Try it
Write out, word for word, the part of the text on gene function analysis that begins at the words "Additional file 4: Table S3." and stops after "for each term.".

Reading text
Functional analysis of genes associated with autosomal common IRDM-CGIs

We next investigated whether common IRDM-CGIs are associated with genes sharing common functions. We searched for the overrepresentation of Gene Ontology (GO) annotation terms [17] in the set of genes associated with IRDM-CGIs. To perform this analysis we used the Genomic Regions Enrichment of Annotations Tool (GREAT) [18]. Concerning autosomal common IRDM-CGIs, we found one term that is statistically significant enriched in our sample (Hypergeometric Test: FDR Q-Val = 0.00033). This term (Sub Ontology = Molecular Function; GO: 0000976 – Transcription regulatory region sequence-specific DNA binding) includes genes interacting selectively with a specific sequence of DNA that controls transcription (Additional file 4: Table S3).

Additional file 4: Table S3. GREAT enrichment analysis of autosomal common IRDM-CGIs and autosomal most common IRDM-CGIs. The Ontology, the Term Name, the Binomial Rank, the Binomial Raw P-Value, the Binomial FDR Q-Value, the Binomial Fold Enrichment, the Binomial Observed Region Hits, the Binomial Region Set Coverage, the Hypergeometric Rank, the Hypergeometric FDR Q-Value, the Hypergeometric Fold Enrichment, the Hypergeometric Observed Gene Hits, the Hypergeometric Total Genes and the Hypergeometric Gene Set Coverage are reported for each term.

Records provided
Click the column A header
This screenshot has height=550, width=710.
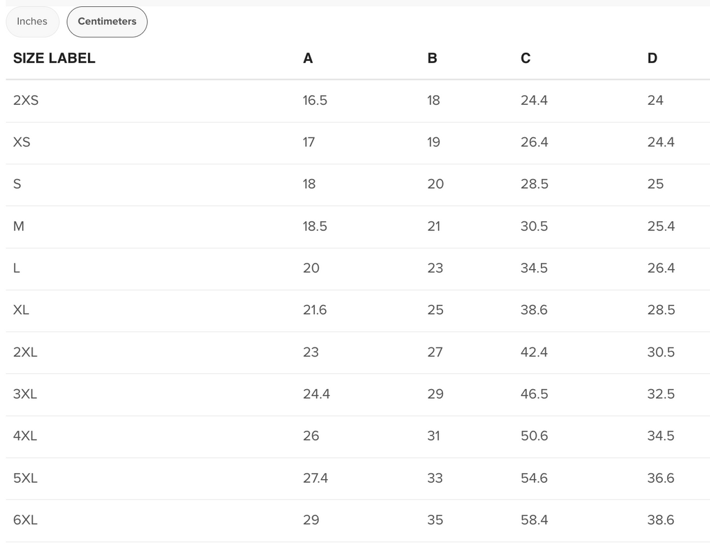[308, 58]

---

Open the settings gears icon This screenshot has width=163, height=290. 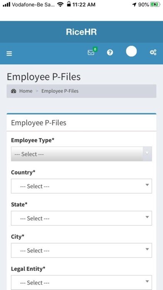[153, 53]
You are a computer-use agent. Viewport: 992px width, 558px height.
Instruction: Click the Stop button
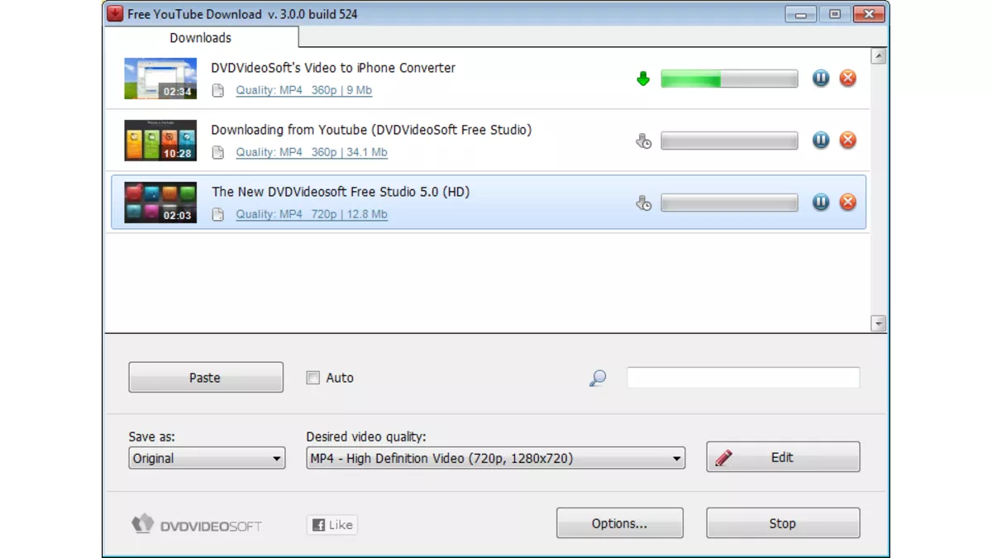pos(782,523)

Answer for the task
Additional file 4: Table S3. GREAT enrichment analysis of autosomal common IRDM-CGIs and autosomal most common IRDM-CGIs. The Ontology, the Term Name, the Binomial Rank, the Binomial Raw P-Value, the Binomial FDR Q-Value, the Binomial Fold Enrichment, the Binomial Observed Region Hits, the Binomial Region Set Coverage, the Hypergeometric Rank, the Hypergeometric FDR Q-Value, the Hypergeometric Fold Enrichment, the Hypergeometric Observed Gene Hits, the Hypergeometric Total Genes and the Hypergeometric Gene Set Coverage are reported for each term.